Chemical Reactions and Equations

Chemical Reaction: The transformation of chemical substance into another chemical substance is known as Chemical Reaction. 

For example: Rusting of iron, the setting of milk into curd, digestion of food, respiration, etc.

  In a chemical reaction, a new substance is formed which is completely different in properties from the original substance, so in a chemical reaction, a chemical change takes place.
Only a rearrangement of atoms takes place in a chemical reaction.

Reactant The substances which take part in a chemical reaction are called reactants.

• The new substances produced as a result of a chemical reaction are called products.

Example: The burning of magnesium in the air to form magnesium oxide is an example of a chemical reaction.
                         2Mg(s) + O2(g) △→ 2MgO(s)
Before burning in air, the magnesium ribbon is cleaned by rubbing with sandpaper.
This is done to remove the protective layer of basic magnesium carbonate from the surface of the magnesium ribbon.

Reactant: Substances which take part in a chemical reaction are called reactants.
Example: Mg and O2.



Product: New substance formed after a chemical reaction is called a product.
Example: MgO.

= = = =

### WRITTEN INSTRUCTION 1
Please convert the entries from the line containing "This screenshot has width=478, height=342." up to and including the line containing "pyautogui.click(x=281, y=148)" into a numbered list, omitting blank lines.

Some entries:
= = = =

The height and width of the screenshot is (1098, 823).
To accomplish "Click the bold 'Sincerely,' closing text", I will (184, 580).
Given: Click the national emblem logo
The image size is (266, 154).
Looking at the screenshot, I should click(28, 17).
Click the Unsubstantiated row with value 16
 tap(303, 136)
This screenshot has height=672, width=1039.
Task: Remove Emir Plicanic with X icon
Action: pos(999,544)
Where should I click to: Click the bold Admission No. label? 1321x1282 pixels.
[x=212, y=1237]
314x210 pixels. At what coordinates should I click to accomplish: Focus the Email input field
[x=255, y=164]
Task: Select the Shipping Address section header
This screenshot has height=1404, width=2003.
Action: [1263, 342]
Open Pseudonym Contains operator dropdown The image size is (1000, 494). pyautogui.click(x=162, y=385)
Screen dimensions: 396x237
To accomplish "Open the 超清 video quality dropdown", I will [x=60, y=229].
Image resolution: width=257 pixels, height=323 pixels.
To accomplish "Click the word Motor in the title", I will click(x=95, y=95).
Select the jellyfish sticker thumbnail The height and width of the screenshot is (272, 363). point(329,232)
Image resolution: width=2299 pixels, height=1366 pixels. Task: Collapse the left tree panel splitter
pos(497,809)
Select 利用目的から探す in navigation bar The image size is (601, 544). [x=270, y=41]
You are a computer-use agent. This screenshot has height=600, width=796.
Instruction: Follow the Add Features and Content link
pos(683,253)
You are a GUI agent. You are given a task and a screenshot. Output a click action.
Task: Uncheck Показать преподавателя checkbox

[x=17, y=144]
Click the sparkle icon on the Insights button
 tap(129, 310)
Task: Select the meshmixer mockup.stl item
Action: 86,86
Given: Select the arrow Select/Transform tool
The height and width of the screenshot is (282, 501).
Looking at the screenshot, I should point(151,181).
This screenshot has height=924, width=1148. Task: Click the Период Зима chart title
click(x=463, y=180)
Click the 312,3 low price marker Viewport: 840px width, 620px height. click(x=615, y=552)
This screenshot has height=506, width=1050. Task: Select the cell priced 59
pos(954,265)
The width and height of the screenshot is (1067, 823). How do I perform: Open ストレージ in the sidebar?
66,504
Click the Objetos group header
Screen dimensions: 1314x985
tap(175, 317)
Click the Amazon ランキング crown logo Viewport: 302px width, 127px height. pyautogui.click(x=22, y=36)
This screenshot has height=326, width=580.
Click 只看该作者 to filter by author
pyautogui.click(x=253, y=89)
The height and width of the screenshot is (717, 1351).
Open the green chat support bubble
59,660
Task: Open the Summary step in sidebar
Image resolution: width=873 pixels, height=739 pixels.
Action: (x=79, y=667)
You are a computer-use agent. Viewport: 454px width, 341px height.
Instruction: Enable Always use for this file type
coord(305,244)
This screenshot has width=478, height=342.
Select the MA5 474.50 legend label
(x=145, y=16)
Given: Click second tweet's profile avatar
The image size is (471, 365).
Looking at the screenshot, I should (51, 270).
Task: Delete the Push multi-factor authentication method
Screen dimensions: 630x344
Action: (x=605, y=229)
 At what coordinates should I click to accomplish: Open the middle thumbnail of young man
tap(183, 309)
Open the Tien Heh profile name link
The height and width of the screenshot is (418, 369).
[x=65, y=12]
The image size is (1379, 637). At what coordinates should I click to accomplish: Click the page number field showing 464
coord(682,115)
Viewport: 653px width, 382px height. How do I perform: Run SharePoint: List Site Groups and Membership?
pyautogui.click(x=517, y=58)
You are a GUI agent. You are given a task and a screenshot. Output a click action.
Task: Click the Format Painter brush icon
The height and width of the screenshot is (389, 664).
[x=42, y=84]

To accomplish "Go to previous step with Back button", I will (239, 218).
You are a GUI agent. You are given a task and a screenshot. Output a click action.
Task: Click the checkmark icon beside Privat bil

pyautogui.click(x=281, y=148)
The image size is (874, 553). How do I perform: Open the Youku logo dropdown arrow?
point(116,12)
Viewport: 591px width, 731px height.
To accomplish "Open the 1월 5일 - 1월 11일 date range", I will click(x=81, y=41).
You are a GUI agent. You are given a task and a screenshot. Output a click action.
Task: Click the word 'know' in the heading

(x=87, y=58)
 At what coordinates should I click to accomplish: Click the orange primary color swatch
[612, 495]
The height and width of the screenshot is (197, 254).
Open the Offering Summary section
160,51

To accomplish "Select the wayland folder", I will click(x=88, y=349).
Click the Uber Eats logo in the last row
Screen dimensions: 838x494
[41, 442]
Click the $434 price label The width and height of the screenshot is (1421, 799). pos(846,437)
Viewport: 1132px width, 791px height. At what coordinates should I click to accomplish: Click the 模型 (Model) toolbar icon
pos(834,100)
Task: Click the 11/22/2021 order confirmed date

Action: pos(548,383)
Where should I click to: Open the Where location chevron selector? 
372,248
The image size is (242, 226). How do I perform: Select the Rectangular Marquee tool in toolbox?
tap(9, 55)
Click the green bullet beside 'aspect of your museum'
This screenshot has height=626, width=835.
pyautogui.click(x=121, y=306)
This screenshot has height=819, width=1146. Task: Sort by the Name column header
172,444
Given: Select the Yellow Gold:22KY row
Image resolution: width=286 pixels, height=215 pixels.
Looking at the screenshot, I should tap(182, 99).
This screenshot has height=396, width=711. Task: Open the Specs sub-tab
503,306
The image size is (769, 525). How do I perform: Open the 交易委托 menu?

= = = =

### WRITTEN INSTRUCTION 2
Answer these questions from the text on chemical reactions, one per line:
(a) According to the text, what is the only thing that takes place in a chemical reaction?
(b) What layer does rubbing with sandpaper remove from the magnesium ribbon?
(c) What product does the text give for the burning of magnesium?

### COMPLETE OUTPUT 1
1. This screenshot has width=478, height=342.
2. Select the MA5 474.50 legend label
3. (x=145, y=16)
4. Given: Click second tweet's profile avatar
5. The image size is (471, 365).
6. Looking at the screenshot, I should (51, 270).
7. Task: Delete the Push multi-factor authentication method
8. Screen dimensions: 630x344
9. Action: (x=605, y=229)
10.  At what coordinates should I click to accomplish: Open the middle thumbnail of young man
11. tap(183, 309)
12. Open the Tien Heh profile name link
13. The height and width of the screenshot is (418, 369).
14. [x=65, y=12]
15. The image size is (1379, 637). At what coordinates should I click to accomplish: Click the page number field showing 464
16. coord(682,115)
17. Viewport: 653px width, 382px height. How do I perform: Run SharePoint: List Site Groups and Membership?
18. pyautogui.click(x=517, y=58)
19. You are a GUI agent. You are given a task and a screenshot. Output a click action.
20. Task: Click the Format Painter brush icon
21. The height and width of the screenshot is (389, 664).
22. [x=42, y=84]
23. To accomplish "Go to previous step with Back button", I will (239, 218).
24. You are a GUI agent. You are given a task and a screenshot. Output a click action.
25. Task: Click the checkmark icon beside Privat bil
26. pyautogui.click(x=281, y=148)

### COMPLETE OUTPUT 2
(a) A rearrangement of atoms.
(b) The protective layer of basic magnesium carbonate.
(c) MgO (magnesium oxide).